§ Assignment:
Check every line of the data below for "height". Copy each one that has it.

*** Opening of Exercise material ***

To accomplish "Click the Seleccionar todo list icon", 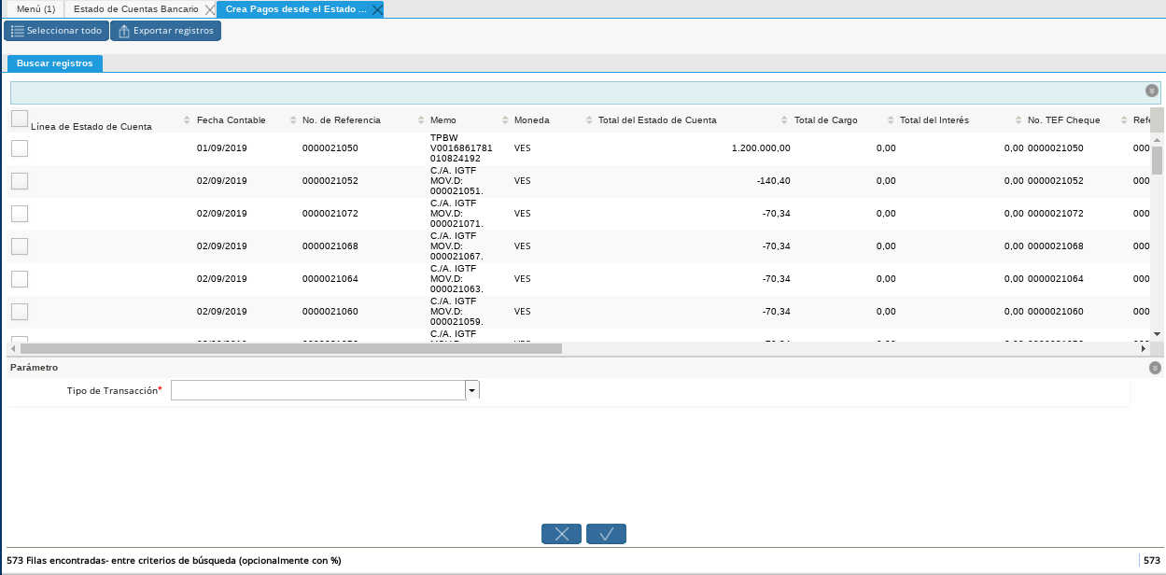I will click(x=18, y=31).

*** Close of Exercise material ***
*** Opening of Exercise material ***

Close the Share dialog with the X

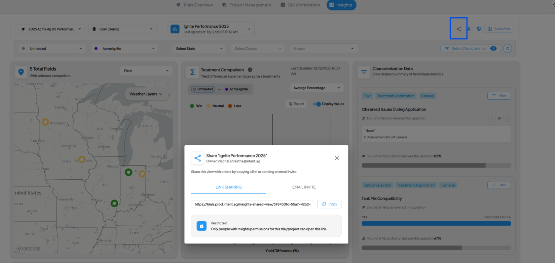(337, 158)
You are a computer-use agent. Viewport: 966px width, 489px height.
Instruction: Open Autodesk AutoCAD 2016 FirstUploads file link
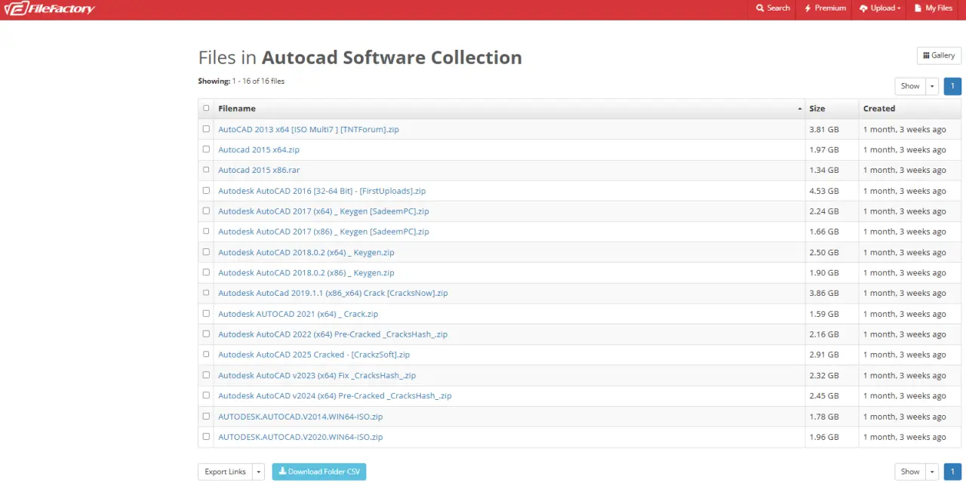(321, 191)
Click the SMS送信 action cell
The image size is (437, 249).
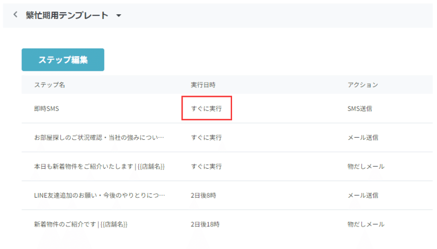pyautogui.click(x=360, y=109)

*** Close of Exercise material ***
*** Opening of Exercise material ***

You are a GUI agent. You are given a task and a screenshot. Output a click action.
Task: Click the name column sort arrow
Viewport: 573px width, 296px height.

*** Close of Exercise material ***

§ Task response:
You are a computer-use agent. Viewport: 966px width, 489px height.
Viewport: 573px width, 296px height.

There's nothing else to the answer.